Парахнюк сконфузился и покраснел.
- Да вы не обижайтесь, я критик доброжелательный, - продолжал председатель райисполкома. - Советую вам, Иннокентий Кузьмич, углубленно работать над собой и совершенствовать писательское мастерство... Кстати, почему вы все заграницу описываете и не работаете на местном материале? У нас в районе всякие люди есть, и подлинные герои нашего времени, и подлецы первостатейные. Может быть, попробуете описать районную действительность?
- Попробовать, конечно, можно, но я специализируюсь на детективной тематике, - робко заметил Парахнюк.
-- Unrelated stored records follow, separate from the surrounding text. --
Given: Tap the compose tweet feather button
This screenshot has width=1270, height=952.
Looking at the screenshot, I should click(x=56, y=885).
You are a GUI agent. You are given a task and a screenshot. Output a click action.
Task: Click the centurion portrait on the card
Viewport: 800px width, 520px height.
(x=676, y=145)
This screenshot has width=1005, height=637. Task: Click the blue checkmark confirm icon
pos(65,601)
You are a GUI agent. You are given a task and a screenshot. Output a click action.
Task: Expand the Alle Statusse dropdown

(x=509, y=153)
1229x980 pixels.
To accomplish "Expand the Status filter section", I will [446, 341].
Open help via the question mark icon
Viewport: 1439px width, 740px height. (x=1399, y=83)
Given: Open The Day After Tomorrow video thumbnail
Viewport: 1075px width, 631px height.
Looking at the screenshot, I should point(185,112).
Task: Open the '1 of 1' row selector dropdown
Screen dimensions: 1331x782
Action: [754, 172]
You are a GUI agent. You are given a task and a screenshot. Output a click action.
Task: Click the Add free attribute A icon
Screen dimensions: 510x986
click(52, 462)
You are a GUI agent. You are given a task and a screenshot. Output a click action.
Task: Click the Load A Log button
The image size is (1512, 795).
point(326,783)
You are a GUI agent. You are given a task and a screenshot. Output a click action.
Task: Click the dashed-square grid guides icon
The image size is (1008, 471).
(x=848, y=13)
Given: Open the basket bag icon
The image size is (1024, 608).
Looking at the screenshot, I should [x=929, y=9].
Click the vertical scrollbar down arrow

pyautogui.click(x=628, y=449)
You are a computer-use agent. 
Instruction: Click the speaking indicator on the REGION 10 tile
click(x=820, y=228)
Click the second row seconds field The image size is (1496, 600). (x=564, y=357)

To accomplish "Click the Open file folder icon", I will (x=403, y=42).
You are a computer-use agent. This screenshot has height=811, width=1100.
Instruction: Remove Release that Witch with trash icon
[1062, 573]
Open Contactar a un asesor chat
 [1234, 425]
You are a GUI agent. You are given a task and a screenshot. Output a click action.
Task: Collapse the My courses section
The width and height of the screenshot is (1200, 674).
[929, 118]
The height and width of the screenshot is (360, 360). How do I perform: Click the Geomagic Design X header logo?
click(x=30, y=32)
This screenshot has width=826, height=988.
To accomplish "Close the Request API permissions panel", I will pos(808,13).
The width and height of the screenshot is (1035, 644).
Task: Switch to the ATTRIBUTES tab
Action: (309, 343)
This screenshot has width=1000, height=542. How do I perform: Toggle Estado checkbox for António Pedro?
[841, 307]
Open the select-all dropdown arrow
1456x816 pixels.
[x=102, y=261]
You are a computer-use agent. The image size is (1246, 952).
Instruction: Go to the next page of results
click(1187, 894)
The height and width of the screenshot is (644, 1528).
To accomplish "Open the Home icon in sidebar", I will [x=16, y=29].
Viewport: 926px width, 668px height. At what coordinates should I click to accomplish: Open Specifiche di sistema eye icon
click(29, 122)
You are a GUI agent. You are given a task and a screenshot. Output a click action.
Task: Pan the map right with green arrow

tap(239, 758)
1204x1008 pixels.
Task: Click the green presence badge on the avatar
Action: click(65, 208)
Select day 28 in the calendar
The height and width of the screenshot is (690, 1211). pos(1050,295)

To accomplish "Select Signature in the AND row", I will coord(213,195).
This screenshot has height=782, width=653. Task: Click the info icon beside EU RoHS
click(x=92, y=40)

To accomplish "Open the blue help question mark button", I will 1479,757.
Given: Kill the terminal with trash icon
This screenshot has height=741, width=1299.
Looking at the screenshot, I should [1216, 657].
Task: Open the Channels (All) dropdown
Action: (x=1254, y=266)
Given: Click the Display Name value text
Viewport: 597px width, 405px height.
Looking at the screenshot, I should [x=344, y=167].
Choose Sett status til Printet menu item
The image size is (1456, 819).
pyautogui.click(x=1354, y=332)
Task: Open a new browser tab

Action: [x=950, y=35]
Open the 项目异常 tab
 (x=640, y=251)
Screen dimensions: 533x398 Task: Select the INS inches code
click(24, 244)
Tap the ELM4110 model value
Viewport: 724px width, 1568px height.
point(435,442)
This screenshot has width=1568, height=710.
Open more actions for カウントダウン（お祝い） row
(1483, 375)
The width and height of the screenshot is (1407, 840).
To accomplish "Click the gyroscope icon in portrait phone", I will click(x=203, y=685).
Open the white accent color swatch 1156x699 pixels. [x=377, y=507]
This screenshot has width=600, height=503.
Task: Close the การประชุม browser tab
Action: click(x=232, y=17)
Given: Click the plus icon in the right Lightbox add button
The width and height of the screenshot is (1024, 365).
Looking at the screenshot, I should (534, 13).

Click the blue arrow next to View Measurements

- Ну и на здоровье. Я дам указание прокурору и начальнику милиции, чтобы они познакомили вас со своей работой. Уверен, что у них найдется много интересного. Повторяю, работайте над собой и пишите каждую свободную минуту . . . Как вы устроены в материальном отношении? - Живу на пенсию по инвалидности.
- М-да, на вашу пенсию с такой семьей прожить сложно, - сочувственно сказал председатель райисполкома. - Мы тут посоветовались с товарищами и решили вас поддержать. Зайдите к директору мясокомбината и переговорите с ним. . . А на прощанье у меня к вам просьба: дайте еще что-нибудь почитать. Сплю я неважно, переутомился, и перед сном мне во что бы то ни стало нужно переключаться . . .
На мясокомбинате Парахнюка нежданно-негаданно оформили заведующим постановочной частью клуба с окладом сто двадцать рублей, без обиняков поставив в известность, что все его служебные обязанности ограничатся получением заработной платы, которая выдается шестого и двадцать первого числа каждого месяца.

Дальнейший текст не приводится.